From: Don Dutile <ddutile@redhat.com>
To: Alex Williamson <alex.williamson@redhat.com>
Cc: bhelgaas@google.com, linux-pci@vger.kernel.org,
linux-kernel@vger.kernel.org, kvm@vger.kernel.org
Subject: Re: [PATCH] pci: Enable overrides for missing ACS capabilities
Date: Mon, 17 Jun 2013 11:01:04 -0400 [thread overview]
Message-ID: <51BF24B0.9080502@redhat.com> (raw)
In-Reply-To: <20130530183955.14686.89444.stgit@bling.home>
On 05/30/2013 02:40 PM, Alex Williamson wrote:
> PCIe ACS (Access Control Services) is the PCIe 2.0+ feature that
> allows us to control whether transactions are allowed to be redirected
> in various subnodes of a PCIe topology. For instance, if two
> endpoints are below a root port or downsteam switch port, the
> downstream port may optionally redirect transactions between the
> devices, bypassing upstream devices. The same can happen internally
> on multifunction devices. The transaction may never be visible to the
> upstream devices.
>
> One upstream device that we particularly care about is the IOMMU. If
> a redirection occurs in the topology below the IOMMU, then the IOMMU
> cannot provide isolation between devices. This is why the PCIe spec
> encourages topologies to include ACS support. Without it, we have to
> assume peer-to-peer DMA within a hierarchy can bypass IOMMU isolation.
>
> Unfortunately, far too many topologies do not support ACS to make this
> a steadfast requirement. Even the latest chipsets from Intel are only
> sporadically supporting ACS. We have trouble getting interconnect
> vendors to include the PCIe spec required PCIe capability, let alone
> suggested features.
>
> Therefore, we need to add some flexibility. The pcie_acs_override=
> boot option lets users opt-in specific devices or sets of devices to
> assume ACS support. The "downstream" option assumes full ACS support
> on root ports and downstream switch ports. The "multifunction"

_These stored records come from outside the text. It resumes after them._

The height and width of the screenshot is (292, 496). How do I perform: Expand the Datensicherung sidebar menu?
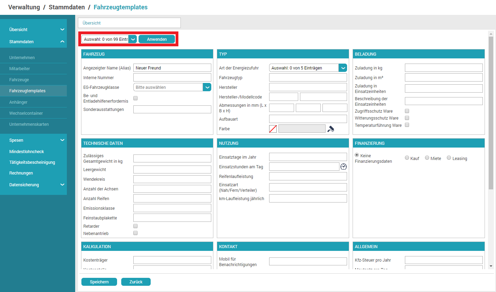62,185
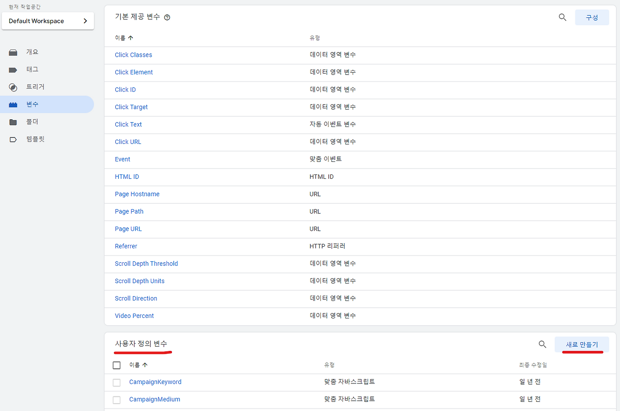Click the 구성 button
620x411 pixels.
(592, 17)
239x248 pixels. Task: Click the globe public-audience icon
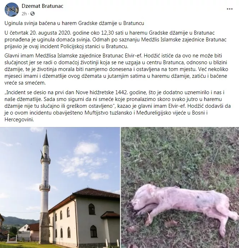(33, 14)
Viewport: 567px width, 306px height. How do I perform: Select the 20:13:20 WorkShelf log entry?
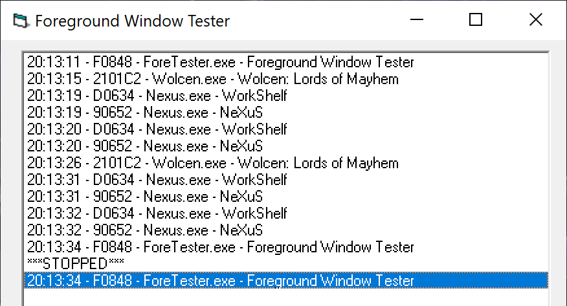tap(157, 130)
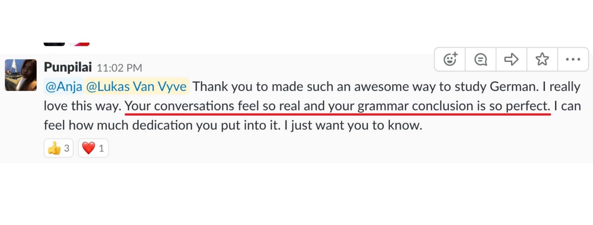Toggle the thumbs-up reaction
The image size is (593, 225).
(59, 148)
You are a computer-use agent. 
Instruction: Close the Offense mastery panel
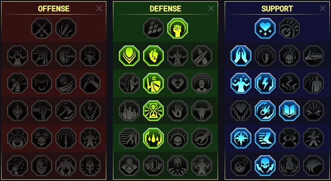coord(99,8)
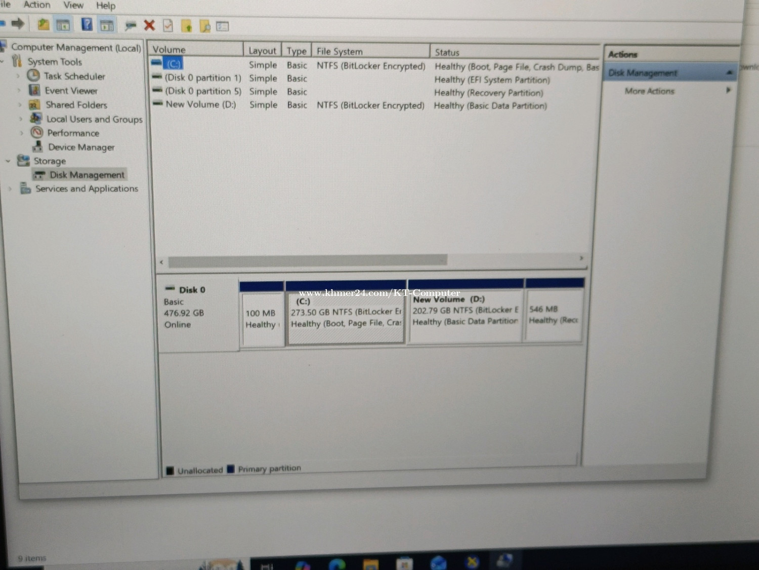Open the Help menu
The height and width of the screenshot is (570, 759).
(106, 6)
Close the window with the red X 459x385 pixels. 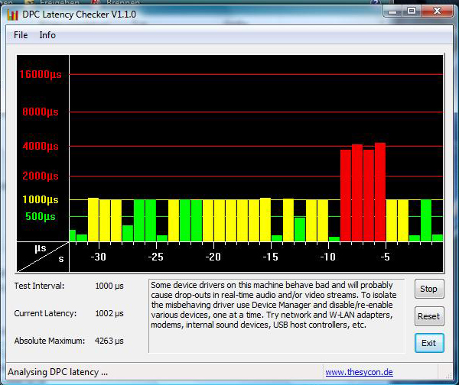(x=438, y=11)
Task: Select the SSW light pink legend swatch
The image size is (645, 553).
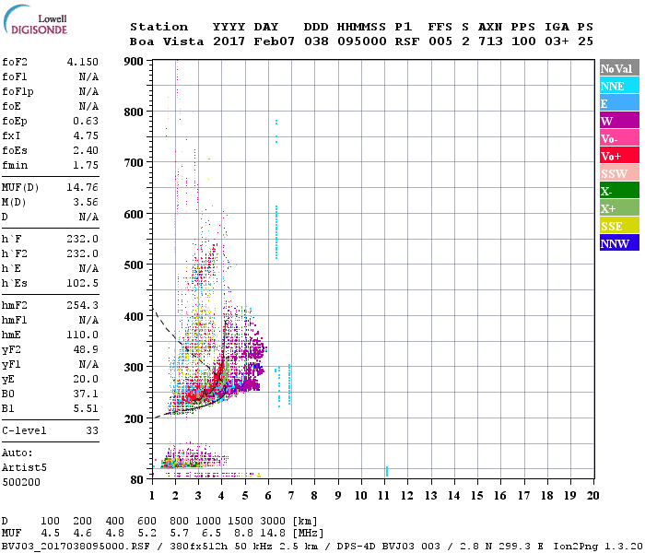Action: click(616, 173)
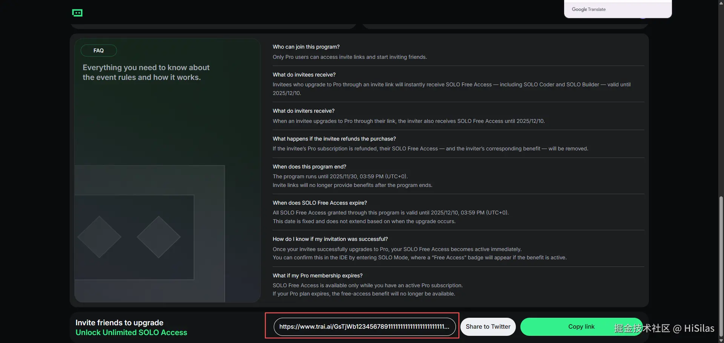724x343 pixels.
Task: Click "Who can join this program?" question
Action: pyautogui.click(x=306, y=47)
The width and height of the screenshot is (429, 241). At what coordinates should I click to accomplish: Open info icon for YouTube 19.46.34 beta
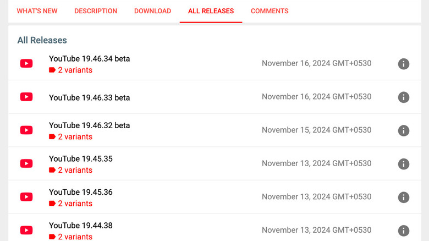coord(404,64)
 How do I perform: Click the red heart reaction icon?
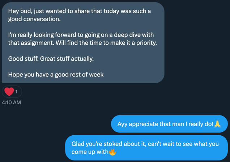click(x=9, y=91)
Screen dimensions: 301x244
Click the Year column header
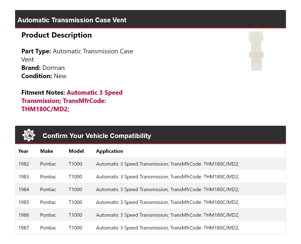pyautogui.click(x=23, y=151)
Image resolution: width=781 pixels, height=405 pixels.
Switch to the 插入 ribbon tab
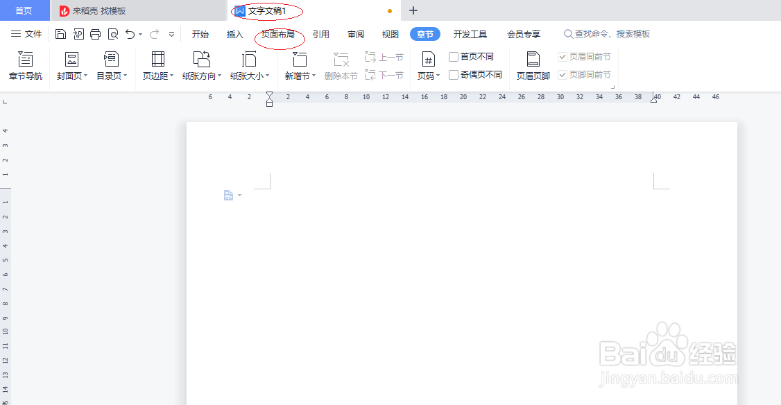tap(234, 33)
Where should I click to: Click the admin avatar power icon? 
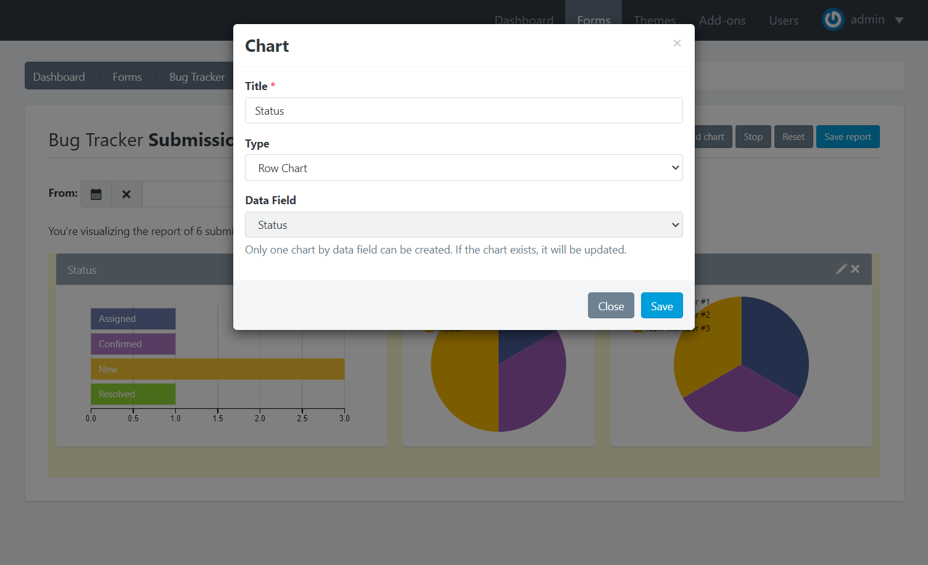[833, 20]
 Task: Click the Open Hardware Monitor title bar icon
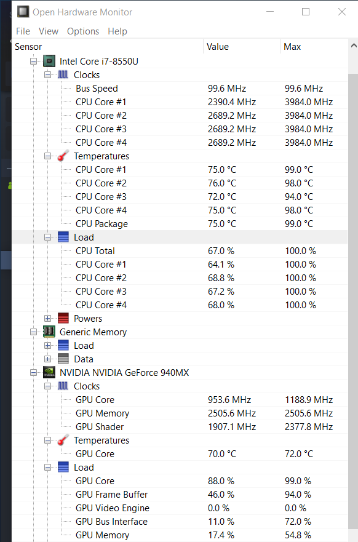(23, 12)
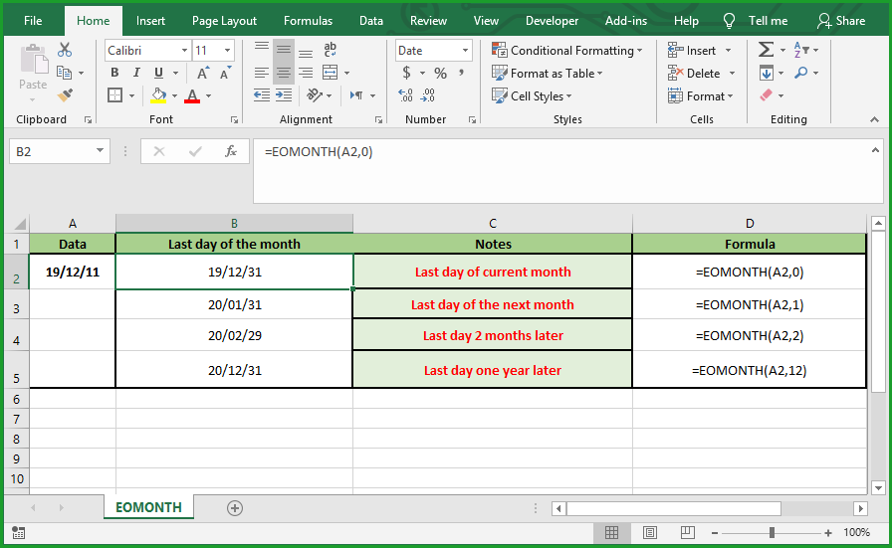
Task: Toggle Underline formatting
Action: (x=158, y=73)
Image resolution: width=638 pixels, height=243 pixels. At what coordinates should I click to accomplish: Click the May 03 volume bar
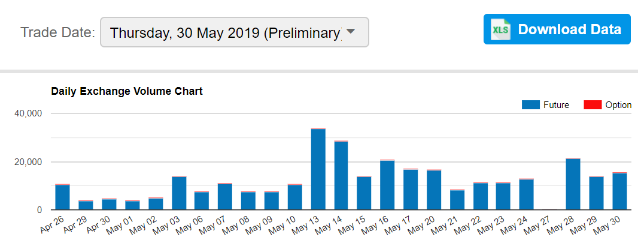[179, 193]
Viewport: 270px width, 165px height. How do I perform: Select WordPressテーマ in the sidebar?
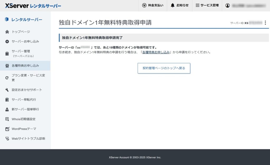[x=24, y=129]
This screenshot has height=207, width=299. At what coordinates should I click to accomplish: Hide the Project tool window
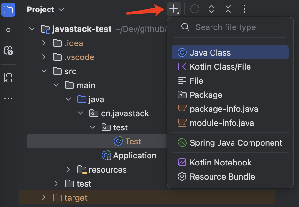coord(261,9)
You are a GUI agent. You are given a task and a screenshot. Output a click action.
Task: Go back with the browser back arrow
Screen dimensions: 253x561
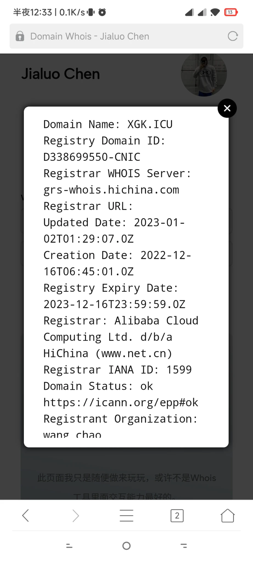[26, 516]
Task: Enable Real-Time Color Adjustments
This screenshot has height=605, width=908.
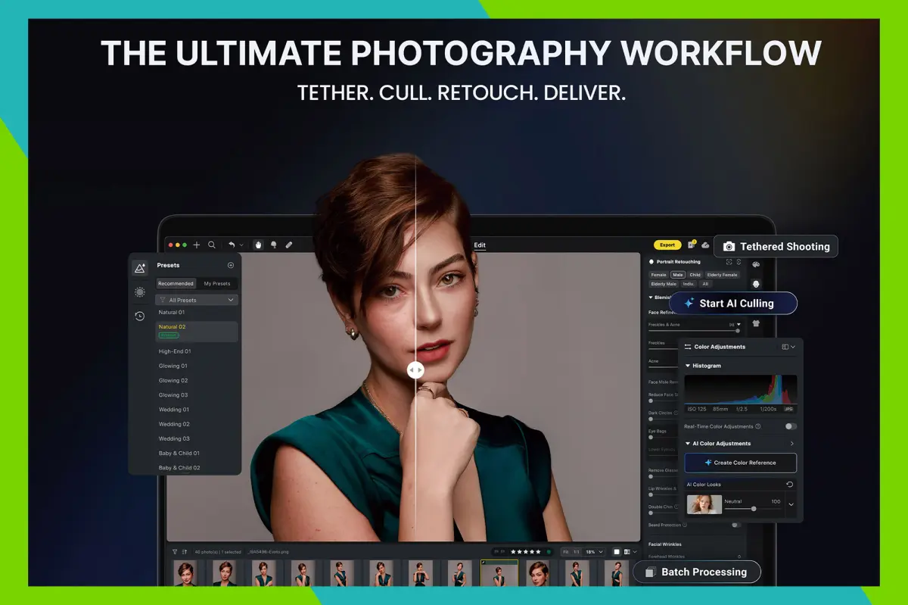Action: pyautogui.click(x=791, y=426)
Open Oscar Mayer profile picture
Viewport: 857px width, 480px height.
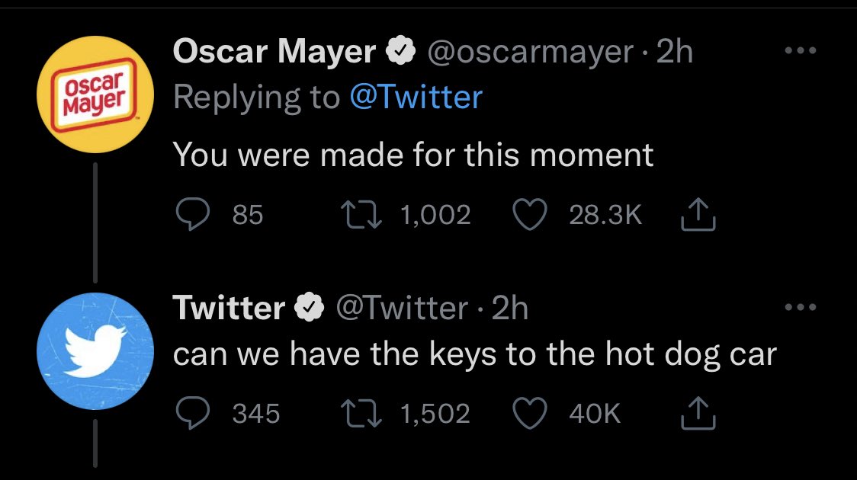click(x=95, y=94)

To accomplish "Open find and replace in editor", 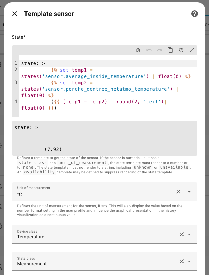I will 181,50.
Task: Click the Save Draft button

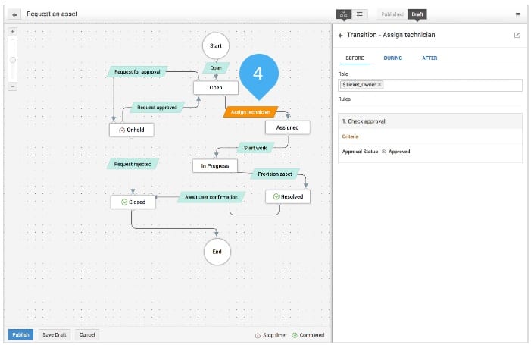Action: (55, 334)
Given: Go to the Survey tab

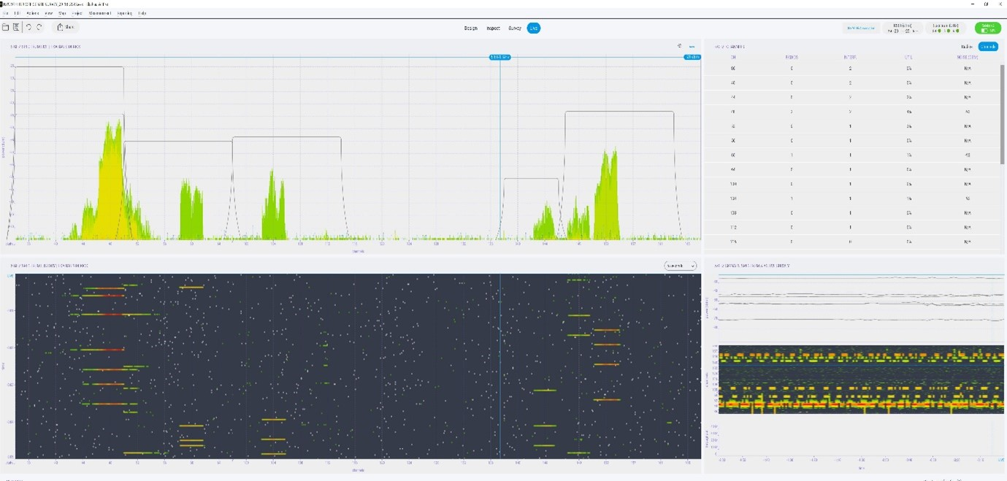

> option assumes the subset of ACS features available on multifunction
> endpoints and upstream switch ports are supported. The "id:nnnn:nnnn"
> option enables ACS support on devices matching the provided vendor
> and device IDs, allowing more strategic ACS overrides. These options
> may be combined in any order. A maximum of 16 id specific overrides
> are available. It's suggested to use the most limited set of options
> necessary to avoid completely disabling ACS across the topology.
>
> Note to hardware vendors, we have facilities to permanently quirk
> specific devices which enforce isolation but not provide an ACS
> capability. Please contact me to have your devices added and save
> your customers the hassle of this boot option.
>
> Signed-off-by: Alex Williamson<alex.williamson@redhat.com>
> ---
> Documentation/kernel-parameters.txt | 10 +++
> drivers/pci/quirks.c | 102 +++++++++++++++++++++++++++++++++++
> 2 files changed, 112 insertions(+)
>
Feel free to add my ack.
I like the fact that all of this code is in quirks, and not sprinkled btwn pci core & quirks.
As we have discovered, even common, ACS-compatilbe x86 chipsets are out there w/o ACS caps.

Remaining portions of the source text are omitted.